Gufo sembrò pensoso, anche se calmo.

«O un modo per trasformarlo senza destare sospetti nell'ospedale?»

Anita spalancò gli occhi. Non aveva pensato a quell'eventualità.

Solo di una cosa era assolutamente certa: sua madre odiava Jep.

Non lo avrebbe mai trasformato, lo avrebbe reso solo più forte.

«Ho avvisato River e Rottemberg. Non possiamo far altro che aspettare, adesso»

Gufo annuì, continuando a rimuginare su tutte le informazioni assorbite in quell'ultima mezz'ora.

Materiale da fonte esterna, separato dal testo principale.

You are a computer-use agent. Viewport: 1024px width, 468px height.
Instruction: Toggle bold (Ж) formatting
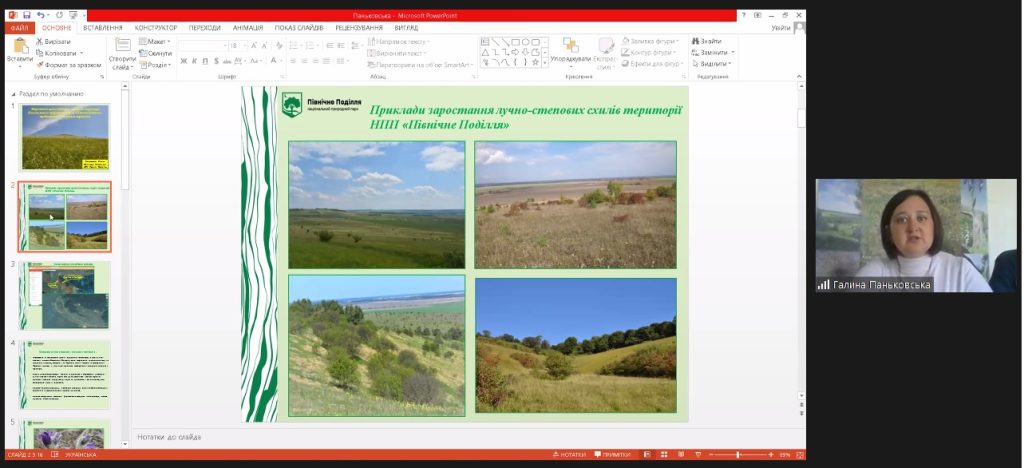[184, 61]
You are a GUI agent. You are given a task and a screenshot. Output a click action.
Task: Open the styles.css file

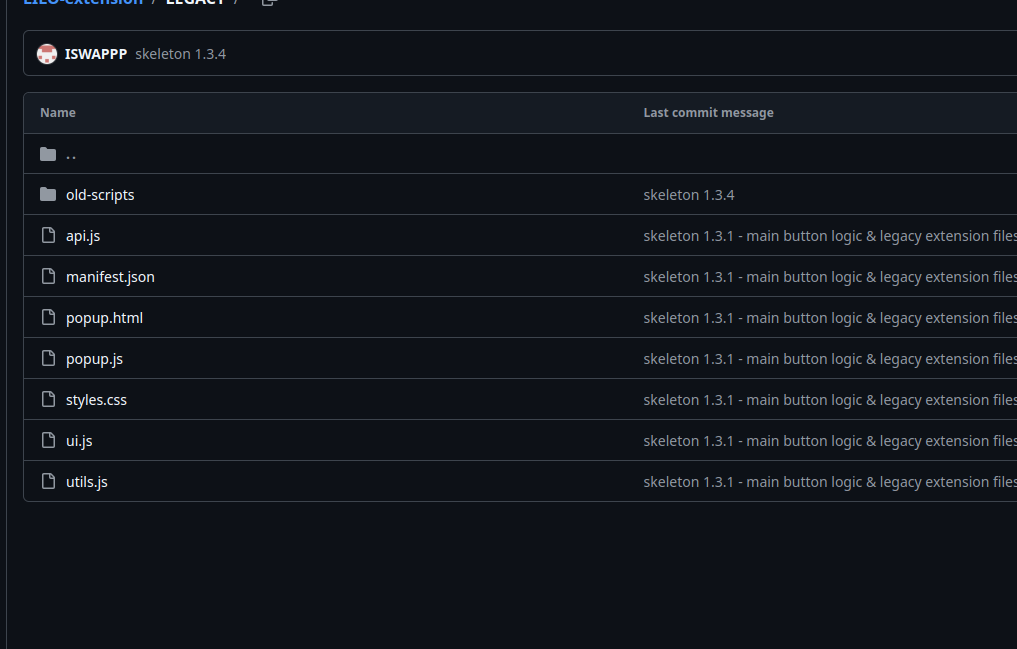96,400
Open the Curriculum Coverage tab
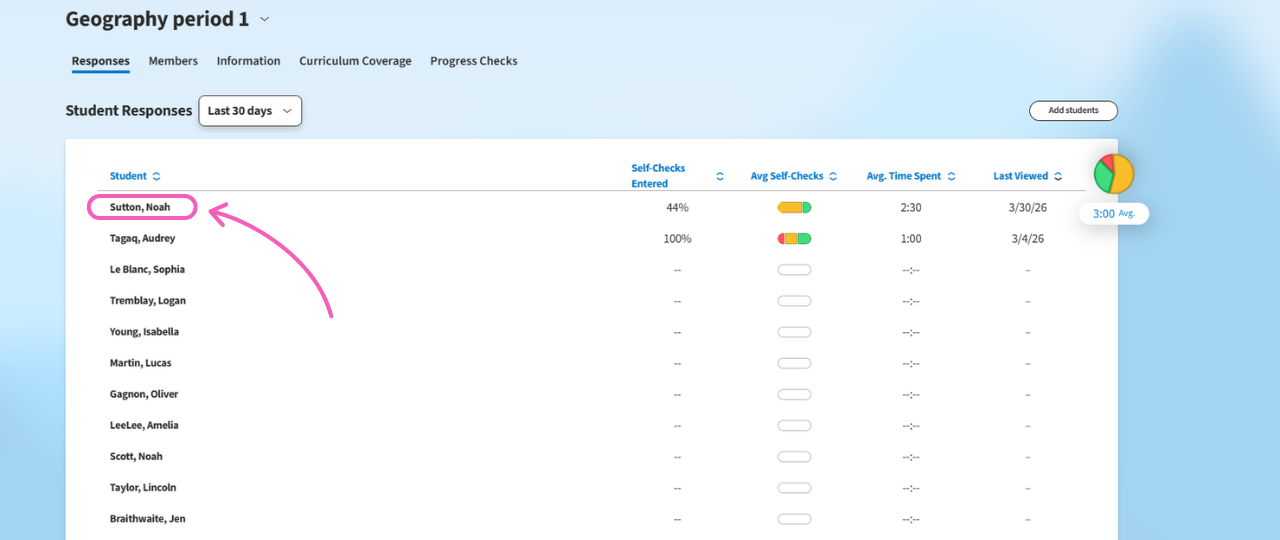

'Ciao River, conosco un bravissimo pilota che mi deve un favore. Grazie di avermi detto quello che vuole fare questo psichiatra del cazzo. Ero convinto che l'assassino fosse mia moglie. Nonostante tu sia un poliziotto, sono costretto ad avvisarti: ucciderò questo stronzo e scapperò di qui. Mi faccio vivo io.'

Il biglietto che aveva lasciato Jep Tucci, sul cadavere massacrato di Adam Freideich, brillava della luce dei neon ed era leggermente bagnato di sangue sui bordi. River lo raccolse, stando attento a non contaminare le altre prove, e lo nascose nella tasca interna della sua giacca.

Un biglietto indirizzato a lui, su un corpo macellato, non era decisamente qualcosa che voleva che venisse ritrovato. Rottemberg lo seguiva a ruota, perlustrando l'area e cercando di calmare le infermiere che avevano ritrovato il corpo.

Da una prima ricostruzione, Jep aveva aspettato che Adam venisse a ritirare la risposta alla sua lettera, poi aveva utilizzato la penna che lo stesso Adam gli aveva prestato, per trafiggergli la carotide e avventarsi sul suo corpo, bucherellandolo con furia omicida e sdegno.

River contava almeno trenta buchi inferti dalla penna a sfera. Quanta rabbia poteva contenere un uomo solo per riuscire a compiere quell'atto?

River rabbrividì, ben conscio che presto, Jep Tucci, gli avrebbe fatto visita.